**** GIVEN PASSAGE

Monday, 16 April 2018

Waiting to fall

Time and again I have wrestled with my conscience over military intervention and still I come to no satisfactory conclusion. The more we do the bigger the mess we make, whereas limited strikes tend only to serve the purpose of salving our collective conscience while achieving very little. Meanwhile, with so much misinformation and media noise, it is increasingly difficult to believe anything we are told.

Here though, I tend to be somewhat resigned to the fact that our government will do as it pleases and arrive at a justification after the fact in accordance with the politics of the day and politicians and activists will align themselves accordingly.

What is alarming, however, is how our politics is simply going through the motions. For the left, intervention is more a from of political GPS signalling on the Blair-Corbyn spectrum while the Tories will use a safe opportunity like this to show unity against Corbyn. This is all irrespective of what is actually happening. Our politics couldn't be less interested in the real world.

********
**** GIVEN INFORMATION

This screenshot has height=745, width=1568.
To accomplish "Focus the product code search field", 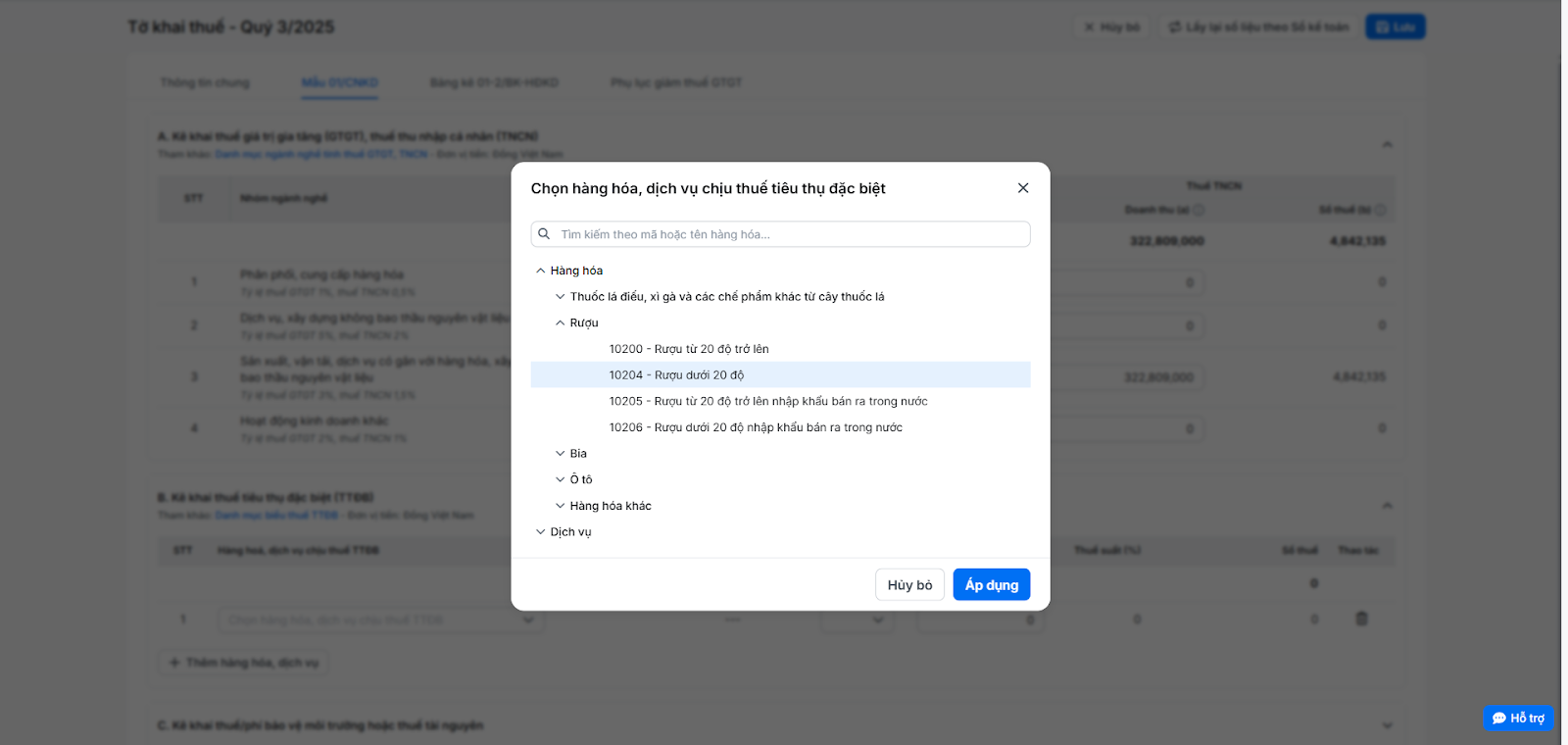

********

TASKS TO PERFORM:
1: In the post on military intervention, what do the Tories use a safe opportunity like this to show?
2: Update the post on military intervention: reproduce it from "Time and again" up to and including "align themselves accordingly.", with "government" changed to "cabinet".
3: Carry the post on military intervention further, picking up after its final sentence.

RESPONSES:
1: Unity against Corbyn.

2:
Time and again I have wrestled with my conscience over military intervention and still I come to no satisfactory conclusion. The more we do the bigger the mess we make, whereas limited strikes tend only to serve the purpose of salving our collective conscience while achieving very little. Meanwhile, with so much misinformation and media noise, it is increasingly difficult to believe anything we are told.

Here though, I tend to be somewhat resigned to the fact that our cabinet will do as it pleases and arrive at a justification after the fact in accordance with the politics of the day and politicians and activists will align themselves accordingly.

3:
Normally my criticism would be directed at the Westminster bubble but it seems this condition extends to the wider population where, as well practised as we are, we trot out all the well worn generic protest narratives. It doesn't even matter what was hit in the raid, or how low the collateral damage, it will still be used as a political opportunity.

Worse still, as a political vehicle, it is well within the comfort zone of politician and pundit alike, supplying endless material for churnalism, where everybody will add their tuppence ha'penny. Like Brexit, it pays no attention to the details, has no interest in the facts on the ground and is done without reference to events as they happen. Mrs May is still pegging her hopes on a number of devices already dismissed by the Commission.

In both instances this is dangerous. We are seeing politics on autopilot but with no direction and entirely focused on insular tribal objectives. Where Brexit is concerned, that will eventually manifest as the cliff edge where all of them will be caught off guard with no idea what has happened or why. As terrifying as that is, it becomes doubly concerning as we tinker around the edges of a low grade proxy war with Russia. In both instances we lack the leadership to prevent the inevitable.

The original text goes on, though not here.